Exercise task
Rewrite the lines below with every "Instruction" swapped for "Goal", keeping everything else the same.

Extracted data
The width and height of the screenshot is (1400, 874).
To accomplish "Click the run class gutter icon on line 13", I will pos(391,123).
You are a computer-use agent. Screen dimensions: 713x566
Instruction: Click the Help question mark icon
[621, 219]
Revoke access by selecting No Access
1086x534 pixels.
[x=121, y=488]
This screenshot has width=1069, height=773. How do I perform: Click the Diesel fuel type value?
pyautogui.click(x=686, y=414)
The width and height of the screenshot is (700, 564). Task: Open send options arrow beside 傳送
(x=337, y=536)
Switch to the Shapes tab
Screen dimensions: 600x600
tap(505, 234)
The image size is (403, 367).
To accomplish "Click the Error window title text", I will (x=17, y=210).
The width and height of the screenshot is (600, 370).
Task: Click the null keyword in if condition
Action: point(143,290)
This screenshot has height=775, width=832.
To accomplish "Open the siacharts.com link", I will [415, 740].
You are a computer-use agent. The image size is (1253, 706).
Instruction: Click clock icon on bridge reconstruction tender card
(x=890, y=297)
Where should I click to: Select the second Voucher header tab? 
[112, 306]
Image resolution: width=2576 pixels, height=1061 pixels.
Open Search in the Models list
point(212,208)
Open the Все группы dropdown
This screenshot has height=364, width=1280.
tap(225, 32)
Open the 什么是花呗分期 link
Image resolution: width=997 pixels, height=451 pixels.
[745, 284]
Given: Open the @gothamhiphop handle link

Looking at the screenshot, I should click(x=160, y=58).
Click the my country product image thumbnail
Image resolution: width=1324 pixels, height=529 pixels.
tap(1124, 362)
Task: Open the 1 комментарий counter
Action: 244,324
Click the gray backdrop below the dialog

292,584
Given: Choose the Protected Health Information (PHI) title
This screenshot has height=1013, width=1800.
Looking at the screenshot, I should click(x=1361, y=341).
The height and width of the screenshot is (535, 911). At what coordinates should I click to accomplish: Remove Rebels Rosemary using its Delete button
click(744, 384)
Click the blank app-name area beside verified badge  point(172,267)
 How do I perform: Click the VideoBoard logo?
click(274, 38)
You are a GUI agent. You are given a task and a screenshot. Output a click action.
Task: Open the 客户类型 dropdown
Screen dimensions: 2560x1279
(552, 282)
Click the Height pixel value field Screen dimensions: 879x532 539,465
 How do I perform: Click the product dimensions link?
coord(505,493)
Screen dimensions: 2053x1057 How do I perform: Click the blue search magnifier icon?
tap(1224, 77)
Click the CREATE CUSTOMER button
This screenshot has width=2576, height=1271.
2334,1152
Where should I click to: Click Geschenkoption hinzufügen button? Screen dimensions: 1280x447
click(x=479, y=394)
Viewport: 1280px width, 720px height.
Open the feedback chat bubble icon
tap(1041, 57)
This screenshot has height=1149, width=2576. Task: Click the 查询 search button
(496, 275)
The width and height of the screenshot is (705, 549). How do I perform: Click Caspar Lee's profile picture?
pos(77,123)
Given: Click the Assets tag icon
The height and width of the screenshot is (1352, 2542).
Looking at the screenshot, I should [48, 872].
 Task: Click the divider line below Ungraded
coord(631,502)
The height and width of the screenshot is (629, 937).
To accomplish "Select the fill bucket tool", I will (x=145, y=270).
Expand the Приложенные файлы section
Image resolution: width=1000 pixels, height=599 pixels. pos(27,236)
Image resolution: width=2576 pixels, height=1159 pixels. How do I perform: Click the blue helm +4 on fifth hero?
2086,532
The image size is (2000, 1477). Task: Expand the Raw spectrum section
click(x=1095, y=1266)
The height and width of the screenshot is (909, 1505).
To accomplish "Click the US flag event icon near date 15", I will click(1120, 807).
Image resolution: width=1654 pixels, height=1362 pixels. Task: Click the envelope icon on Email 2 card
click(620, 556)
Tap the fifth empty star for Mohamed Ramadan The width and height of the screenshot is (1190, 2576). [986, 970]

Answer to this task
The width and height of the screenshot is (1400, 874).
To accomplish "Click the run class gutter icon on line 13", I will pos(391,123).
You are a computer-use agent. Screen dimensions: 713x566
Goal: Click the Help question mark icon
[621, 219]
Revoke access by selecting No Access
1086x534 pixels.
[x=121, y=488]
This screenshot has width=1069, height=773. How do I perform: Click the Diesel fuel type value?
pyautogui.click(x=686, y=414)
The width and height of the screenshot is (700, 564). Task: Open send options arrow beside 傳送
(x=337, y=536)
Switch to the Shapes tab
Screen dimensions: 600x600
tap(505, 234)
The image size is (403, 367).
To accomplish "Click the Error window title text", I will (x=17, y=210).
The width and height of the screenshot is (600, 370).
Task: Click the null keyword in if condition
Action: point(143,290)
This screenshot has height=775, width=832.
To accomplish "Open the siacharts.com link", I will [415, 740].
You are a computer-use agent. The image size is (1253, 706).
Goal: Click clock icon on bridge reconstruction tender card
(x=890, y=297)
Where should I click to: Select the second Voucher header tab? 
[112, 306]
Image resolution: width=2576 pixels, height=1061 pixels.
Open Search in the Models list
point(212,208)
Open the Все группы dropdown
This screenshot has height=364, width=1280.
tap(225, 32)
Open the 什么是花呗分期 link
Image resolution: width=997 pixels, height=451 pixels.
[745, 284]
Given: Open the @gothamhiphop handle link

Looking at the screenshot, I should click(x=160, y=58).
Click the my country product image thumbnail
Image resolution: width=1324 pixels, height=529 pixels.
tap(1124, 362)
Task: Open the 1 комментарий counter
Action: 244,324
Click the gray backdrop below the dialog

292,584
Given: Choose the Protected Health Information (PHI) title
This screenshot has height=1013, width=1800.
Looking at the screenshot, I should click(x=1361, y=341).
The height and width of the screenshot is (535, 911). At what coordinates should I click to accomplish: Remove Rebels Rosemary using its Delete button
click(744, 384)
Click the blank app-name area beside verified badge  point(172,267)
 How do I perform: Click the VideoBoard logo?
click(274, 38)
You are a GUI agent. You are given a task and a screenshot. Output a click action.
Task: Open the 客户类型 dropdown
Screen dimensions: 2560x1279
(552, 282)
Click the Height pixel value field Screen dimensions: 879x532 539,465
 How do I perform: Click the product dimensions link?
coord(505,493)
Screen dimensions: 2053x1057 How do I perform: Click the blue search magnifier icon?
tap(1224, 77)
Click the CREATE CUSTOMER button
This screenshot has width=2576, height=1271.
2334,1152
Where should I click to: Click Geschenkoption hinzufügen button? Screen dimensions: 1280x447
click(x=479, y=394)
Viewport: 1280px width, 720px height.
Open the feedback chat bubble icon
tap(1041, 57)
This screenshot has height=1149, width=2576. Task: Click the 查询 search button
(496, 275)
The width and height of the screenshot is (705, 549). How do I perform: Click Caspar Lee's profile picture?
pos(77,123)
Given: Click the Assets tag icon
The height and width of the screenshot is (1352, 2542).
Looking at the screenshot, I should [48, 872].
 Task: Click the divider line below Ungraded
coord(631,502)
The height and width of the screenshot is (629, 937).
To accomplish "Select the fill bucket tool", I will (x=145, y=270).
Expand the Приложенные файлы section
Image resolution: width=1000 pixels, height=599 pixels. pos(27,236)
Image resolution: width=2576 pixels, height=1159 pixels. How do I perform: Click the blue helm +4 on fifth hero?
2086,532
The image size is (2000, 1477). Task: Expand the Raw spectrum section
click(x=1095, y=1266)
The height and width of the screenshot is (909, 1505).
To accomplish "Click the US flag event icon near date 15", I will click(1120, 807).
Image resolution: width=1654 pixels, height=1362 pixels. Task: Click the envelope icon on Email 2 card
click(620, 556)
Tap the fifth empty star for Mohamed Ramadan The width and height of the screenshot is (1190, 2576). [986, 970]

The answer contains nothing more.